Reading the historical poems chronologically is like watching an imaginary procession pass before our inner of the whole history of Hellenism from Classical Antiquity to the Fall of Constantinople. At the same time almost every one of these historical poems is closely related to coins from Ancient Greece, Rome or Byzantium. Over 70 of them have been selected, they depict persons and events mentioned in Kavafis’ emotional and multifacetted poems.

It is generally accepted that the artist, who spent most of his life in Alexandria, got to know
and love coins like these during his frequent visits to the city’s Greco-Roman Museum
which was located close to where he lived.
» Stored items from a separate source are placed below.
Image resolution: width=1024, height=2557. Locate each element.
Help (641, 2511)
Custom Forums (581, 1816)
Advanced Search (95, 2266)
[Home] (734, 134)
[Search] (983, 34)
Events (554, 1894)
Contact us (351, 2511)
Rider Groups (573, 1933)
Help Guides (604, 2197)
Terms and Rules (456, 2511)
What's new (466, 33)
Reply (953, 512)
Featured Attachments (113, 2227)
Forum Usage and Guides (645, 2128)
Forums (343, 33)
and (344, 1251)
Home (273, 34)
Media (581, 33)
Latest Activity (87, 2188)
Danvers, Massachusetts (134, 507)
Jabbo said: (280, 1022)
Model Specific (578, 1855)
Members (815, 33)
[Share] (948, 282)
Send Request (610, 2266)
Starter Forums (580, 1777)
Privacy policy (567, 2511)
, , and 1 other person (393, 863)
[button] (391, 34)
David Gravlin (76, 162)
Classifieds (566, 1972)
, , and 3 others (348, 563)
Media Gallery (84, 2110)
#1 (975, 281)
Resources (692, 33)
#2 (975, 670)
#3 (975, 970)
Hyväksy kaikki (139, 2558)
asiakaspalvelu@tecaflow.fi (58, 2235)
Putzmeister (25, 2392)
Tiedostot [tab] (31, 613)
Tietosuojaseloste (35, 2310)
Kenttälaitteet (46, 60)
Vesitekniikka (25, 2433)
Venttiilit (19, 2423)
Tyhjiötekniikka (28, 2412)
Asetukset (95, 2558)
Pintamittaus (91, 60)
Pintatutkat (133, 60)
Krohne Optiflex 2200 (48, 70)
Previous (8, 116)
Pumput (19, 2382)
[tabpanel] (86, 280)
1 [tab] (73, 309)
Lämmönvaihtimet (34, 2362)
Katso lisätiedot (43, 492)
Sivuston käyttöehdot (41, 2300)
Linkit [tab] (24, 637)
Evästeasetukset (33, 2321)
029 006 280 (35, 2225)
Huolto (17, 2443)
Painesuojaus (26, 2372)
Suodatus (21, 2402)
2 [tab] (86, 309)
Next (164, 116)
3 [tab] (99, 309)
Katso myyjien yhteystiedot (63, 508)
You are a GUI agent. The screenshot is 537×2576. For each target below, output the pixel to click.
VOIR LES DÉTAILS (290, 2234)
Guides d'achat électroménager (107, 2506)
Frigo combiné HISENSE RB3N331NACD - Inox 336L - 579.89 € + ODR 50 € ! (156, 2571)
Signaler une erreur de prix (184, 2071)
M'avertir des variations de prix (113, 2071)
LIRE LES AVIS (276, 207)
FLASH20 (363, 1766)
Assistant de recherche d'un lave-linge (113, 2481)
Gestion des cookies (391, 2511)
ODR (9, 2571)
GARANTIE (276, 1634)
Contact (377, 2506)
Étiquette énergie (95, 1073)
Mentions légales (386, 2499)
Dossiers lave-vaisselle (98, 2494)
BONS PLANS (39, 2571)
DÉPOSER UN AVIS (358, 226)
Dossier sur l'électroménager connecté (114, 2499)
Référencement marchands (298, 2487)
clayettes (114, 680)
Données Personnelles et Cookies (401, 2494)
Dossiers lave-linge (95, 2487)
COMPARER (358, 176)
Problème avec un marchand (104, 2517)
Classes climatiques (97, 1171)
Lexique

To complement his poems about the Trojan war, the ups and downs of Greek rulers and
empires, about the late Roman Republic, the Roman Empire and various incidents during
the reigns of different Byzantine emperors coins depicting the same events have been
selected; the Greek section features depictions of Homer and Hector’s farewell – through,
naturally, from the later Roman period – as well as of a number of Hellenistic rulers. The
Roman period is represented by coins from the Roman Republic and from the Roman
Empire - the former by coins issued by Marius, Sulla, Caesar, and Marc Anthony, the latter
by examples minted during the reigns of Augustus, Nero, Galba, Seprimius Severus,
Tacitus, Constantine the Great, and especially Julian the Apostate who favoured a return to
the old gods shortly after Christianity had been established as the empire’s official religion.
However, the Byzantine Empire is also well represented (Justinian, Leo III, Basileos I and
Alexios Komnenos to name but a few).
The exhibition, curated by Stephanos Geroulanos from the Onassis Cardiac Surgery Centre and Günther Dembski from the KHM’s Coin Cabinet, features Kavafis’ poems in their original Greek accompanied by a German translation and a selection of appropriate coins from Classical Antiquity. The exhibition is held under the patronage of H.E. Mrs. Ursula Plassnik, the Austrian Minister of Foreign Affairs, and H.E. Mrs. Dora Bakoyiannis, the Foreign Minister of the Hellenic Republic; it is supported by the Greek Embassy in Vienna, the Austrian Embassy in Athens, and the Alexander S. Onassis Public Benefit Foundation.